[WORKING DATA Boundary: Start]

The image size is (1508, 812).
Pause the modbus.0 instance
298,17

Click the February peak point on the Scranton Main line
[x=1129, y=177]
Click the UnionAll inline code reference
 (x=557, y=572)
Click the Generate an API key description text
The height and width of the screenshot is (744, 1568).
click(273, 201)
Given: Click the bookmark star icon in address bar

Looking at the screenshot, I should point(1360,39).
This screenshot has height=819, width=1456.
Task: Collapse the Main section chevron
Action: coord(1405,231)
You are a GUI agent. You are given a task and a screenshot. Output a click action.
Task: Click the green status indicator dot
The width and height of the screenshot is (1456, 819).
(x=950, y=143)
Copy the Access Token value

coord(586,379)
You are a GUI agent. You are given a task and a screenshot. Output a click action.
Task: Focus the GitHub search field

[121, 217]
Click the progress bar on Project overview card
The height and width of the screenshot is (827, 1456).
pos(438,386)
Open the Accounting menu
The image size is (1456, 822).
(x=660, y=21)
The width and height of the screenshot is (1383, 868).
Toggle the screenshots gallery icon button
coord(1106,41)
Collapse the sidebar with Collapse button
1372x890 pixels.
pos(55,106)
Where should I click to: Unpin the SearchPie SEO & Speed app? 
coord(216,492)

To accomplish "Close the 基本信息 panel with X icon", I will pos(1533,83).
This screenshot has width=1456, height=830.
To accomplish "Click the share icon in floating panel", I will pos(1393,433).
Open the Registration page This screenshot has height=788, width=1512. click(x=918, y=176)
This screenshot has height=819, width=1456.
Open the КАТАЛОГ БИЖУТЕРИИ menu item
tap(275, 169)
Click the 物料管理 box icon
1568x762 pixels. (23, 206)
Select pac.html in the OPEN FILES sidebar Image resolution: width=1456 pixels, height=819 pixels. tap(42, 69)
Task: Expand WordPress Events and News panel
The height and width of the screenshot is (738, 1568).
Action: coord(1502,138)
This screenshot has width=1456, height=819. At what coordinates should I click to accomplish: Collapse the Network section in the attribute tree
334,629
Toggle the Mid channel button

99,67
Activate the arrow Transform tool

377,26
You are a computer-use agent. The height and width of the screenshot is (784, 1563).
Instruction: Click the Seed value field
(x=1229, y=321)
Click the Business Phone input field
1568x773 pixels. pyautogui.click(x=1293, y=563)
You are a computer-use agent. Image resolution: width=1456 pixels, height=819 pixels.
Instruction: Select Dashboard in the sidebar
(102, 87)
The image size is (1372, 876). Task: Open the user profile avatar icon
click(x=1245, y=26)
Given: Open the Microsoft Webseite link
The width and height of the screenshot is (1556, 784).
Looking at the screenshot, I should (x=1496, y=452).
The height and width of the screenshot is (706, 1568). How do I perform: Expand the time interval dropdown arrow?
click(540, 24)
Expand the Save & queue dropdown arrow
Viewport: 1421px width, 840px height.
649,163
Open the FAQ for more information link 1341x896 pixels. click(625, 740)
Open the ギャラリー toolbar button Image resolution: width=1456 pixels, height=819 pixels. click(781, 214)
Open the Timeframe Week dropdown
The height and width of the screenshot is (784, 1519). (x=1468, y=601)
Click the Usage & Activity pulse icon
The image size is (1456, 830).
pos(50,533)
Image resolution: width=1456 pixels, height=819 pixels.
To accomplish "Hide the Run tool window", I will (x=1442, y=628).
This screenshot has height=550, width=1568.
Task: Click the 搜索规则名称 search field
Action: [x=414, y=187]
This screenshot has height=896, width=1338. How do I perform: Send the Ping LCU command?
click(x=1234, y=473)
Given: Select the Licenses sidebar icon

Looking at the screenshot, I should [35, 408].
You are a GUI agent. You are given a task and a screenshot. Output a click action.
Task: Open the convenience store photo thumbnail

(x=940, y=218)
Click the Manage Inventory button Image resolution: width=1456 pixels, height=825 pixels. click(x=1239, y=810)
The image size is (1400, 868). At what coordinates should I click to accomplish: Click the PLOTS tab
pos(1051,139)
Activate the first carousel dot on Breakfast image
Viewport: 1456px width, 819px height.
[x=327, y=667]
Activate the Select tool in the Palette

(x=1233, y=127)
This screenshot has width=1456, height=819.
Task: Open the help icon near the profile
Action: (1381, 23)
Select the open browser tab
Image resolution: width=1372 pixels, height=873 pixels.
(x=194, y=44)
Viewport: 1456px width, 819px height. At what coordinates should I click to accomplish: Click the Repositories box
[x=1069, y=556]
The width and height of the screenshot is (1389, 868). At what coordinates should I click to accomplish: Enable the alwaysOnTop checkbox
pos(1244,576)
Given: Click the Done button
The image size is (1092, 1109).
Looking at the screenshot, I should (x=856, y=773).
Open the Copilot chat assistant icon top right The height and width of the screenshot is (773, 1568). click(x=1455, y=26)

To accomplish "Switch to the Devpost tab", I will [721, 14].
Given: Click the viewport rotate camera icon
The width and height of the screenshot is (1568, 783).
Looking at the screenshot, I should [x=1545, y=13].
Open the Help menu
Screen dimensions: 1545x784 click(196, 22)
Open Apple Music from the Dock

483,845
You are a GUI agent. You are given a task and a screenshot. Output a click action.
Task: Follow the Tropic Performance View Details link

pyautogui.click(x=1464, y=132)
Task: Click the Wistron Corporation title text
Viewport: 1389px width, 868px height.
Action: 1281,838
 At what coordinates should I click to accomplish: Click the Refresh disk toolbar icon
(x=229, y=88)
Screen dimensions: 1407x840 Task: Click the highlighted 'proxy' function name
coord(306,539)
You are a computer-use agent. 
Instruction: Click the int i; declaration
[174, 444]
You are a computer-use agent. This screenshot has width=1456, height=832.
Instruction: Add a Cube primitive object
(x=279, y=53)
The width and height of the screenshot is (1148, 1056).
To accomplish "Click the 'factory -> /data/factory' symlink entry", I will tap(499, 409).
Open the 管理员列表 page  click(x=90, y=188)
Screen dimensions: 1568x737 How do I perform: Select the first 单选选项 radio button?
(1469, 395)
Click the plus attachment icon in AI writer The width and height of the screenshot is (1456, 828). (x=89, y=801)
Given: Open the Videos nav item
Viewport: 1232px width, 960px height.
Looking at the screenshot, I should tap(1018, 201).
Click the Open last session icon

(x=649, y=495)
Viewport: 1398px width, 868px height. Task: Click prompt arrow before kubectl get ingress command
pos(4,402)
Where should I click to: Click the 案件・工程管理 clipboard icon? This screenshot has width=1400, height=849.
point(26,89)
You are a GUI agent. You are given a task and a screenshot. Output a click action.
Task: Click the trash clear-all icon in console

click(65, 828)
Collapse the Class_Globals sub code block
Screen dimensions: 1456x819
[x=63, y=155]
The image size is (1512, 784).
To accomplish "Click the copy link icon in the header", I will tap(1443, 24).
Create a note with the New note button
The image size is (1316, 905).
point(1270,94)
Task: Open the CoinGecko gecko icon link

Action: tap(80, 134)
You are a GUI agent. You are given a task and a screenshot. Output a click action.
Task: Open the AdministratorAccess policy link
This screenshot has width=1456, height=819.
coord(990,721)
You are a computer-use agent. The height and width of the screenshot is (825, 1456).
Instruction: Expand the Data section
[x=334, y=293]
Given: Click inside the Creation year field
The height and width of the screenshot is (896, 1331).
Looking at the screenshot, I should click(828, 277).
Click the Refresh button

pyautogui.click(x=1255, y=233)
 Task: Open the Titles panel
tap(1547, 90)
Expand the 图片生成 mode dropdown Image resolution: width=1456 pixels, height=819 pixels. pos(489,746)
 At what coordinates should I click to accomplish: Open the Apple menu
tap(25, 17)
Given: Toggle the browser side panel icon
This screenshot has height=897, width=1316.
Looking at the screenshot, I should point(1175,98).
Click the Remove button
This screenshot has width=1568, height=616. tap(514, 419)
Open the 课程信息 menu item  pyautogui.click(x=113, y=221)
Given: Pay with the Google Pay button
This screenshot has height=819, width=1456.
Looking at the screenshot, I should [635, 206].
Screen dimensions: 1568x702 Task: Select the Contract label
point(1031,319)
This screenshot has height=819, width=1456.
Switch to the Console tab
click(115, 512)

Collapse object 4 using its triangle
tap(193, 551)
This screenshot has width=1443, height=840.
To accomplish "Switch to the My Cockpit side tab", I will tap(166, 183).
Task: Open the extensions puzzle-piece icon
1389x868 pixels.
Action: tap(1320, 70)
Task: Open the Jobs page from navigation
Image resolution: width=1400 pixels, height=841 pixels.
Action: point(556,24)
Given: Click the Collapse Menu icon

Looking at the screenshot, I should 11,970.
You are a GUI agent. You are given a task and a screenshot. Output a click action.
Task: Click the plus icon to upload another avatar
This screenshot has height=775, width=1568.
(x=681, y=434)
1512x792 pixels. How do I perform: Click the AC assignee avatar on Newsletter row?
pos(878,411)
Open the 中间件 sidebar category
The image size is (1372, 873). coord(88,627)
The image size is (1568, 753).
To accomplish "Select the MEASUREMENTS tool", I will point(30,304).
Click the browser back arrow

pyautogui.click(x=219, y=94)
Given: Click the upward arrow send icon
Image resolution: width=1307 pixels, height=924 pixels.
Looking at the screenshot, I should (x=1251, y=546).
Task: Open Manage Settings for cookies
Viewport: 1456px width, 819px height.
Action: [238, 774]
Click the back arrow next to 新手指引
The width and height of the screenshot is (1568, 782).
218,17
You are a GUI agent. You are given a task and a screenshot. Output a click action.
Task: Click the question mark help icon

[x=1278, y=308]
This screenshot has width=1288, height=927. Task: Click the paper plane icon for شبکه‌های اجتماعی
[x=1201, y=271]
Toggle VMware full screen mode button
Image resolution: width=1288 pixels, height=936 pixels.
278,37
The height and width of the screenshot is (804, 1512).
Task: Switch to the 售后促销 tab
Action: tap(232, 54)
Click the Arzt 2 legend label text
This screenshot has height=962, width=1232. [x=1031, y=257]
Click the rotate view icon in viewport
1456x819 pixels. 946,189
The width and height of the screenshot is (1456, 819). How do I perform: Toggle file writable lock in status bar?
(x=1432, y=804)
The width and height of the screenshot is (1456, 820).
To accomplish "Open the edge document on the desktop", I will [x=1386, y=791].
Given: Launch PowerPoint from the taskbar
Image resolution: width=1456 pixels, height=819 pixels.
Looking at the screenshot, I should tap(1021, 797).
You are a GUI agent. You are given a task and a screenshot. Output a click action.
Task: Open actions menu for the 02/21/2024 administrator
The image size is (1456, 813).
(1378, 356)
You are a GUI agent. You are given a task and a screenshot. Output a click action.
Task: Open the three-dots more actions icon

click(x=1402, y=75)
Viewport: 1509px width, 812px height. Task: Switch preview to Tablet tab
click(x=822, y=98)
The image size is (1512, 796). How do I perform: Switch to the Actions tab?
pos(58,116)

[WORKING DATA Boundary: End]

## [WORK REQUIRED]
Produce an exact repeat of the lines from the one containing "Viewport: 1509px width, 812px" through the last line of the data, and nothing more.

## [TASK RESPONSE]
Viewport: 1509px width, 812px height. Task: Switch preview to Tablet tab
click(x=822, y=98)
The image size is (1512, 796). How do I perform: Switch to the Actions tab?
pos(58,116)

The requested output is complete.